Heriberto Jimenez, the father of 22-year-old Sandra, is an undocumented immigrant who had twice been convicted of driving under the influence of alcohol. The ICE statement notes that Jimenez had been “repatriated to Mexico three times over the course of the last 10 years” and has “multiple prior criminal convictions.”

He was also arrested by ICE that morning.

Sandra Jimenez and her husband had begun a stay with her parents only a few weeks prior to the arrests and in order to facilitate their plan to move from Gerber to Red Bluff.

At about 6 a.m. on that Tuesday morning, Sandra Jimenez heard an insistent knocking on the front door. She didn’t open, though, until officers who identified themselves only as “police” showed identification belonging to her husband through a window and said they had detained him. Sandra Jimenez said she opened the door, her father, Heriberto, approached, and the officers then said they were from ICE.
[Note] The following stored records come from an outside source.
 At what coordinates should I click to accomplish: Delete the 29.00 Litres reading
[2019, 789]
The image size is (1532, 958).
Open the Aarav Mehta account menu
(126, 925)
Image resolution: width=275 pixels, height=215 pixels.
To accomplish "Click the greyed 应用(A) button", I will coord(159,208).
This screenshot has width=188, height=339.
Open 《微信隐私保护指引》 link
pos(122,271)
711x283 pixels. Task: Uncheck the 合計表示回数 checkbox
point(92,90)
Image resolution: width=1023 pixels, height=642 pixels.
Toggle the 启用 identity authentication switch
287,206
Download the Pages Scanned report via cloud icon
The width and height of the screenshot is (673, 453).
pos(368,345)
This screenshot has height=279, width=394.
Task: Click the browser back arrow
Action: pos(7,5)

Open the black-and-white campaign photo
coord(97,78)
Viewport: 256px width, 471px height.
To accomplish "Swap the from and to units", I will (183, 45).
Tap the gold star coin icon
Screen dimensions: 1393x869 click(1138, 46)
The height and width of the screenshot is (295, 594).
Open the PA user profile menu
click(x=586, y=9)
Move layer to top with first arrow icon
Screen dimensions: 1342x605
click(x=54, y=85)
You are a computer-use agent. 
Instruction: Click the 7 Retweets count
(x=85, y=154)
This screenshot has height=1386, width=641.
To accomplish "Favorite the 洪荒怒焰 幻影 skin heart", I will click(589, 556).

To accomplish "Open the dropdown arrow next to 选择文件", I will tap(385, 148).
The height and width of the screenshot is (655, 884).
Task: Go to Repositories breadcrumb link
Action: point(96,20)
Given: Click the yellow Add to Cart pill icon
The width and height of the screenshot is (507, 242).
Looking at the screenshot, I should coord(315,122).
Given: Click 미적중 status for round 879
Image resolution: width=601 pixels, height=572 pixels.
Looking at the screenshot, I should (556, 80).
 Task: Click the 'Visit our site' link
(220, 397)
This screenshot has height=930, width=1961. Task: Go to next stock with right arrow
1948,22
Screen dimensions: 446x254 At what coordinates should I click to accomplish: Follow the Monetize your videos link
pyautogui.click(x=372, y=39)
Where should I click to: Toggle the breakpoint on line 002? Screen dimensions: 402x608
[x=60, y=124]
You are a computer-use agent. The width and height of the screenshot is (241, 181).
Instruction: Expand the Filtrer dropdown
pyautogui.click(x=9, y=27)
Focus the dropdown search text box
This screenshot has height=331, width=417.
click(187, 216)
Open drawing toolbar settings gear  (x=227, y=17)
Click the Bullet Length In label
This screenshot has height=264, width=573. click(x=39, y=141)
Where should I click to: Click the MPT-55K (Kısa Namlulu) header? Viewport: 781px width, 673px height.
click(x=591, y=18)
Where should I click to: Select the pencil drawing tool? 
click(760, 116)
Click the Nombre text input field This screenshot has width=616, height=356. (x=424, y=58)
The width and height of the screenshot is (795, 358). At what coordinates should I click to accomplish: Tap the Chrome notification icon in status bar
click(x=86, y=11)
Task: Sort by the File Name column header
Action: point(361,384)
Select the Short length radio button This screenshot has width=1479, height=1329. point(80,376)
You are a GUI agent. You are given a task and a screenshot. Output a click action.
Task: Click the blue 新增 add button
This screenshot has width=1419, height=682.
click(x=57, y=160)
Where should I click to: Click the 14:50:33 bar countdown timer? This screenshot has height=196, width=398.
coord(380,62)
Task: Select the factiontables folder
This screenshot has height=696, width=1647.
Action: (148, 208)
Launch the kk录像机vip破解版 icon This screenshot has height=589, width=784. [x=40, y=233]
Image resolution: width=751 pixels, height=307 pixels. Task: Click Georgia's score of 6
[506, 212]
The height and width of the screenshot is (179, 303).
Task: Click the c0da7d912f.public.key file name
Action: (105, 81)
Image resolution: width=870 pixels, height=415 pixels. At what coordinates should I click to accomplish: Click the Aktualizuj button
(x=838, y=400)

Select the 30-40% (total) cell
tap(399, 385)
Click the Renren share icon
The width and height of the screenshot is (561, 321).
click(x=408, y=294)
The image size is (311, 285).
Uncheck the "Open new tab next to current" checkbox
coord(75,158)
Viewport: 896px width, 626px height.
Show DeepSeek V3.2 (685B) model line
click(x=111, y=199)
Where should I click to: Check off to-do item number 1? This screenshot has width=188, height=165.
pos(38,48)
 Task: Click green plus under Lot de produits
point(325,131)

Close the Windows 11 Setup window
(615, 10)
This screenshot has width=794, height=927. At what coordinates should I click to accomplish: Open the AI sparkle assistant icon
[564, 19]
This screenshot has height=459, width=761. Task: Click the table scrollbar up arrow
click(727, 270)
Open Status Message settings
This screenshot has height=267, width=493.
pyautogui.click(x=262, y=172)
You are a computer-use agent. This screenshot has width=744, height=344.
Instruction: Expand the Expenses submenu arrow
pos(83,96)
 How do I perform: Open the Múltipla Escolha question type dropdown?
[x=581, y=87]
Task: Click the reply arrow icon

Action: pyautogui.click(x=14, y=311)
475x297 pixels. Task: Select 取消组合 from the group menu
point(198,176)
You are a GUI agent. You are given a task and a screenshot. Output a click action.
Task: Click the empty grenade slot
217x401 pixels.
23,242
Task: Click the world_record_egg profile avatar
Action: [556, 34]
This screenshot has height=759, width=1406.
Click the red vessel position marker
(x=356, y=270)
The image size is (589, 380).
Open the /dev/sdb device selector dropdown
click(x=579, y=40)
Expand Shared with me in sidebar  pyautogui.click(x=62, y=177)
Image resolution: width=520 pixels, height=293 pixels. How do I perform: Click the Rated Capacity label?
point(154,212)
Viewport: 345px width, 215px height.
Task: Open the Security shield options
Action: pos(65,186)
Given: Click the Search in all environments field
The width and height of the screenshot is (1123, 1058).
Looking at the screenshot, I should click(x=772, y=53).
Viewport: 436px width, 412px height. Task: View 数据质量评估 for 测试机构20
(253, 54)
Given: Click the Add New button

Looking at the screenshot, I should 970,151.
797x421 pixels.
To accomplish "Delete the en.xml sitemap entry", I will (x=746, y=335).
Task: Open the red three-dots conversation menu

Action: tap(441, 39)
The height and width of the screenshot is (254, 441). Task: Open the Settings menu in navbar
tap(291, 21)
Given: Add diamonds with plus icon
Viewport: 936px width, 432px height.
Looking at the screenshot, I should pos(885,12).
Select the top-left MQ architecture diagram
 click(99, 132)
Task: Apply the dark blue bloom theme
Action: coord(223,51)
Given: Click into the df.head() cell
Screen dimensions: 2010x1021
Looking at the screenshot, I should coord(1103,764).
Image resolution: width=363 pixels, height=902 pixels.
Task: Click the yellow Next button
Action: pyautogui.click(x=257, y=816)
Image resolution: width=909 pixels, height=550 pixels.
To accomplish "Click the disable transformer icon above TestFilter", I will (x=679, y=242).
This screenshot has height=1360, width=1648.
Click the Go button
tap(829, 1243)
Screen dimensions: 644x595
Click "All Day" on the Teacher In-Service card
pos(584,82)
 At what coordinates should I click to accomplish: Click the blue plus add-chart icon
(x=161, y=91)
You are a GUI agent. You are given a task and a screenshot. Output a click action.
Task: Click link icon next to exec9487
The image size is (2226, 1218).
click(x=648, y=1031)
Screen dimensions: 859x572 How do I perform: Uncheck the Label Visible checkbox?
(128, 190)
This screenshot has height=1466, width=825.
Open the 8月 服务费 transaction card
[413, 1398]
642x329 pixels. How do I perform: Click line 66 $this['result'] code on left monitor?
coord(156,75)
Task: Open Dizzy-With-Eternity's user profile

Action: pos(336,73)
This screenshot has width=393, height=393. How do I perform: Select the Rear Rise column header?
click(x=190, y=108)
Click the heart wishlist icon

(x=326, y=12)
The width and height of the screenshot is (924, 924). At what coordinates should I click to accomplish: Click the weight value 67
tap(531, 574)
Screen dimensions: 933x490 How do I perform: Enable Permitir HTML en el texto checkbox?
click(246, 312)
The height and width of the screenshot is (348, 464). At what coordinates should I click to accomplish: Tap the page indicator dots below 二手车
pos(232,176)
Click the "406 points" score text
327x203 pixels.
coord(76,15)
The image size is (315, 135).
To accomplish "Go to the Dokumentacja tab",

“They asked for my dad’s ID, and right away they arrested him,” Sandra Jimenez said. “I got mad at the officers and said, ‘This is why you wanted me to open the door for you?’ I just wanted to go off on him, but I know I can’t, it’s just going to make things worse.”

Oscar Oseguera was taken to the Sacramento County Rio Cosumnes Correctional Center, but Palik says he’s going to be transferred to a facility in Texas, perhaps because California’s immigration courts have become “overloaded” by the crackdown underway.

Palik says he believes his client qualifies for a cancellation-of-removal based in part on the fact that his wife is a U.S. citizen, and his mother, a green-card resident of the Red Bluff area, depends on him for financial support. “He can claim adjustment of status because they deserve, if you will, to be supported by him,” Palik said.

“It has that feeling — people being yanked out of their houses willy-nilly…” — Anthony Palik

Sandra Jimenez was born and raised in this country, and her husband grew up mostly in the area, attending school in the nearby town of Anderson. But his family went back and forth between the United States and Mexico, trying to escape the violence of its Michoácan village. Twice, she said, Oscar asked her what she’d do if he was deported.

But Sandra Jimenez said she never really believed it would happen, and as a result, “we never got to a plan as to what we’d really do.”

Instead, the couple was focused on their life here: finding a house near their families in Red Bluff, starting a family.

Mariela Hernandez, a staffer at Northern Valley Catholic Social Service in Corning, said ICE officers were in Gerber the day after the Red Bluff arrests, apparently with a list that may have included immigrants with “prior deportation orders.”

“I kept getting calls that ICE was in the area,” Hernandez said. “People told me they were pulled over by ICE and questioned but not detained. They were afraid [officers] would come back for them.”

Illegal entry into the United States after a deportation has more severe consequences than an initial unauthorized crossing. And a recent executive order makes immigrants deportable regardless of whether a case or even an allegation is resolved.

Asked to comment on the North State raids, ICE released this statement: “Every day, as part of routine operations… Fugitive Operations teams target and arrest criminal aliens and other individuals who are in violation of our nation’s immigration laws for the safety and security of our communities.”

Palik said the new immigration policy is “inhumane” because it “tears families apart.” He compared it to a pogram – the term traditionally used to describe past persecution campaigns against Jews.

 “It has that feeling anyway,” Palik said. “People being yanked out of their houses willy-nilly, placed in shackles, sent hundreds or thousands of miles away from their loved ones.”